Gabriel Vormstein’s material gestures – his effortless watercolour sketches on re-used newsprint or the totemic objects made out of branches and found objects – appear quite laconic and ephemeral. A rectangle made out of a few wooden branches seems hardly more than a few pieces of wood and a length of tape, yet, with some art historical information added, becomes a surprising take on Minimalism and display. Similarly, the carelessness of execution in the paintings seems slightly at odds with some of their motifs and sources, with the rich detail and the luscious surfaces that we all remember from the portraits by Egon Schiele or from flower still lifes. However, Vormstein’s paintings are about the experience of art, about looking at a surface and seeing something other than just paint. They contain a memory of art, a youthful fascination with beauty past, and translate that into a contemporary expression.
Vormstein draws and paints on sheets of newsprint, of mostly four newspaper double-spreads glued together.
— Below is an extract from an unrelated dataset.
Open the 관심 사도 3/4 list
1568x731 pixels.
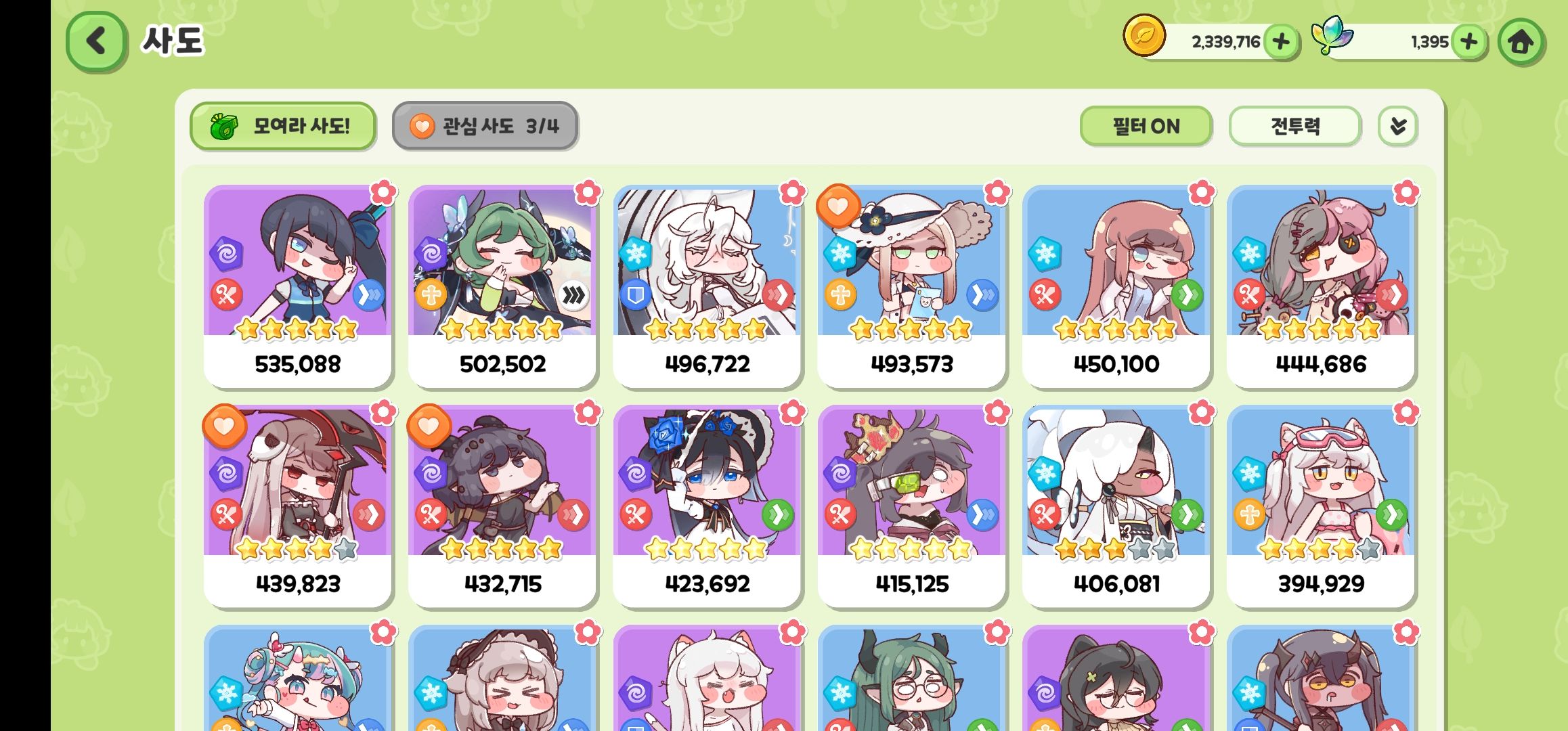tap(485, 126)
He sometimes primes these with emulsion paint but never disavows their nature – and so the graphic structure of headlines and columns, images and text becomes the sublayer of all his works. He then draws on these with pencil and fills them with colour, sometimes adding further layers by collageing a background or creating a form. The birds in The Storm and the body of The Hungry Caterpillar are torn from previous, “failed” pieces, thus referencing the ‘masters’ and reanimating his own ongoing involvement.
It is a long process of negotiation. Schiele plays a significant part in this, he is inspiration and at the same time the embodiment of art. Vormstein quotes his figures and uses them as a marker, he refers to their historicity and to the theme of vanitas. In She’s not dead, he outlines one of Schiele’s female figures in pencil, and then adds colour only to what is not her skin, her hair, her dress and stockings, her lipstick and eyes, almost as if she herself had become invisible – a faint memory of a woman who must have died many years ago. The watercolours around her have mixed and bled, they dried in the ‘waves’ of the warped paper and bear hardly any resemblance to the carefully painted original. Yet still, she is there and highly visible, and She’s not dead at all! In Catch up, he again references a painting, this time by Francis Picabia, Catch as Catch Can (1913), that provided the name for this exhibition. Already in the cubist original, Picabia combined forms from wrestling and dance, and Vormstein is now re-aligning traces of that fusion of cultural experiences into the multitude of divergent experiences we are facing today.